Prompt treatment improves the chance of survival. The four steps in the cardiac chain of survival are:

Call 911

Immediately call for emergency medical support. Call 911 as soon as you notice cardiac warning signs or suspect a cardiac arrest has occurred.

Defibrillation

Defibrillation sends an electrical shock through the chest. The surge of electricity aims to stop the ineffective, irregular heart rhythm. This may allow the heart to resume a more normal electrical pattern. AEDs check the heart rhythm before instructing the rescuer to give the shock.

Start CPR

CPR helps keep blood and oxygen flowing to the heart and brain until other treatment can be given. The heart and brain are very susceptible to low oxygen levels. Permanent damage can occur, even with successful resuscitation.

Advanced Medical Care

Paramedics at the scene and doctors at the hospital provide essential medical care and intensive monitoring. They will give drugs, insert a tube to maintain an open airway, and manage emergency care. Epinephrine is often given early to make the heart more receptive to electrical impulses and improve blood flow to the heart and brain. The patient will receive oxygen. Even if an effective heart rhythm is restored, low oxygen levels may cause serious complications, including damage to the heart, brain, and other vital organs. The emergency medical personnel may perform an electrocardiogram (ECG, EKG)—a test that records the heart's activity by measuring electrical currents through the heart muscle.
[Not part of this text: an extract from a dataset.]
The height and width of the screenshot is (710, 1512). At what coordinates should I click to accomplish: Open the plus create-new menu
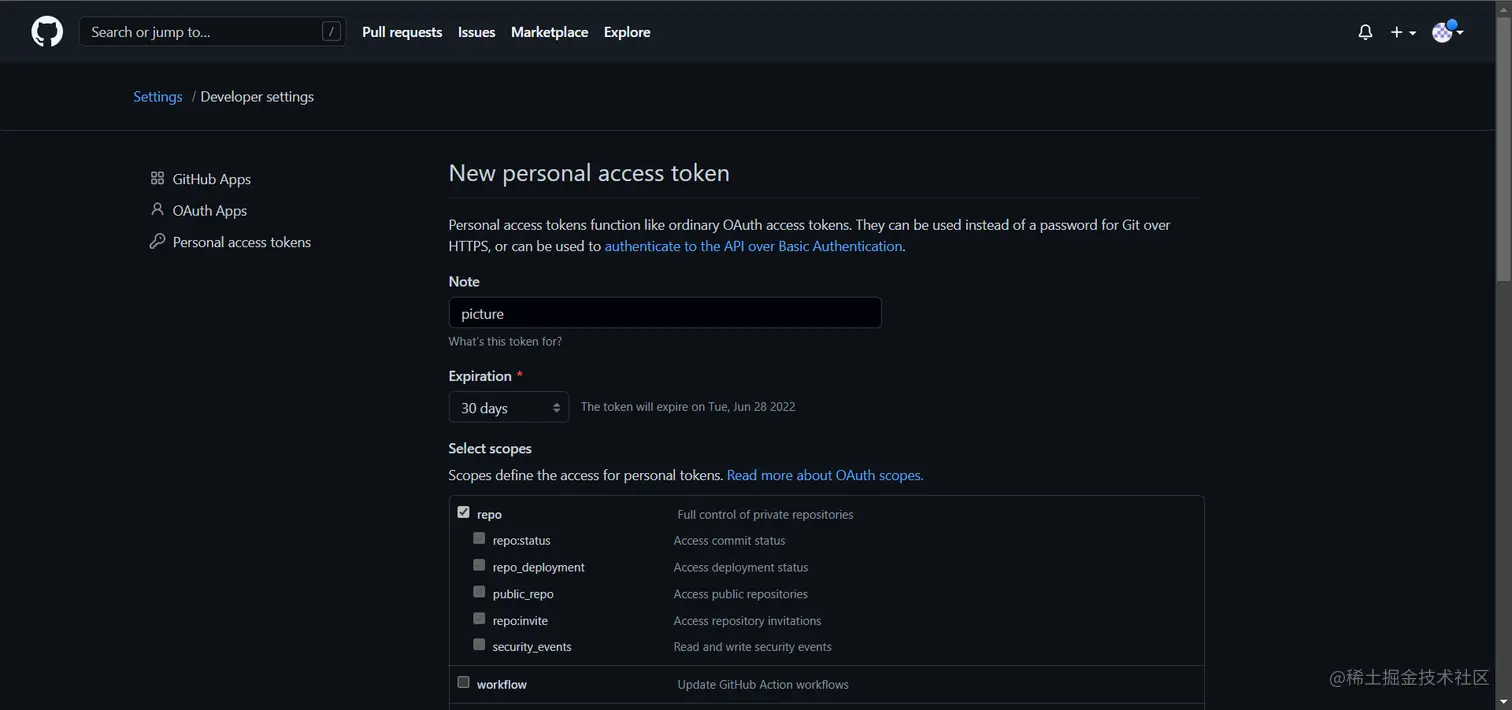point(1402,32)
Doctors will attempt to find and correct the underlying cause of the cardiac arrest. At the hospital, the doctor will ask about symptoms prior to the collapse and the patient's medical and drug history.

If the patient survives, the doctor will:

* Assess the electrocardiogram.
* Perform a physical exam.
* Confirm a cardiac arrest has occurred.
* Look for the cause.
* Evaluate the effects of pre-hospital care.
* Order additional blood and diagnostic tests to help determine the cause of the arrest.

A telemetry machine will continually monitor the heart's electrical activity.

Prevention

Become aware of heart disease warning signs and promptly seek treatment for any that develop. If you do not have a heart condition, follow the rules of primary prevention of heart disease. If you have a heart condition or may be at high risk for one, ask your doctor about how to reduce your risk of sudden cardiac arrest. You might be a right candidate for certain medications that prevent heart arrhythmias or implantation of an implantable cardioverter defibrillator (ICD) device.

Also, if you are known to be at high risk, you may consider purchasing an automatic external defibrillator (AED) for home use. Discuss it with your doctor.